# TASK DETAILS
Can you transcribe every entry word for word, skipping the images?

######

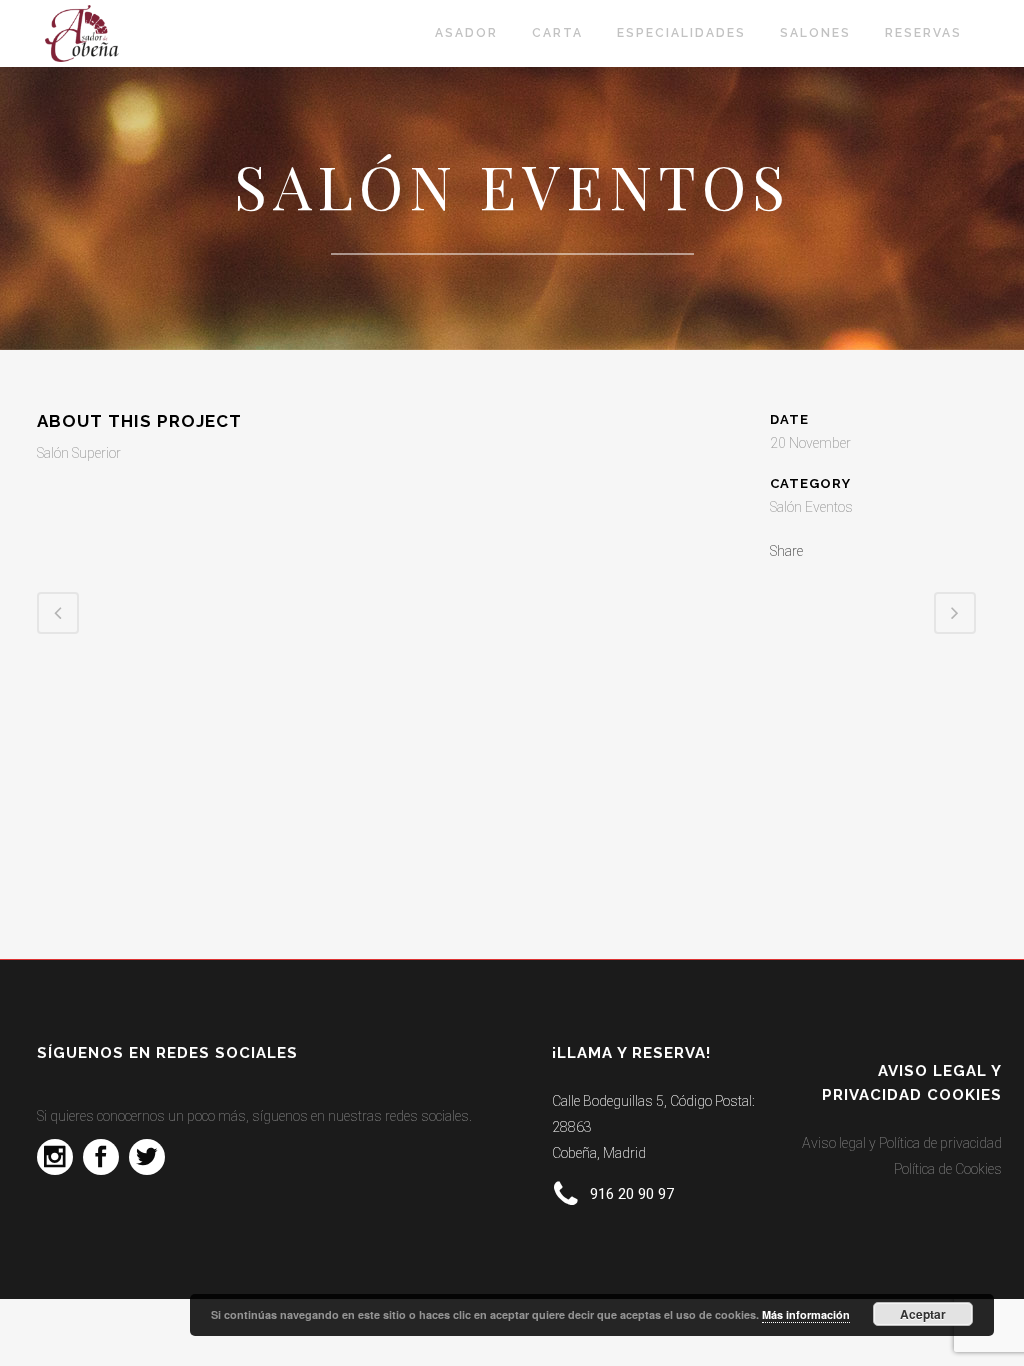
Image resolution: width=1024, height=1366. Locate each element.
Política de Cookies (948, 1169)
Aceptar (923, 1314)
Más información (806, 1314)
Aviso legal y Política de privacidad (902, 1143)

######

# OUTPUT FOR THIS EXERCISE
Image resolution: width=1024, height=1366. Locate each element.
Política de Cookies (948, 1169)
Aceptar (923, 1314)
Más información (806, 1314)
Aviso legal y Política de privacidad (902, 1143)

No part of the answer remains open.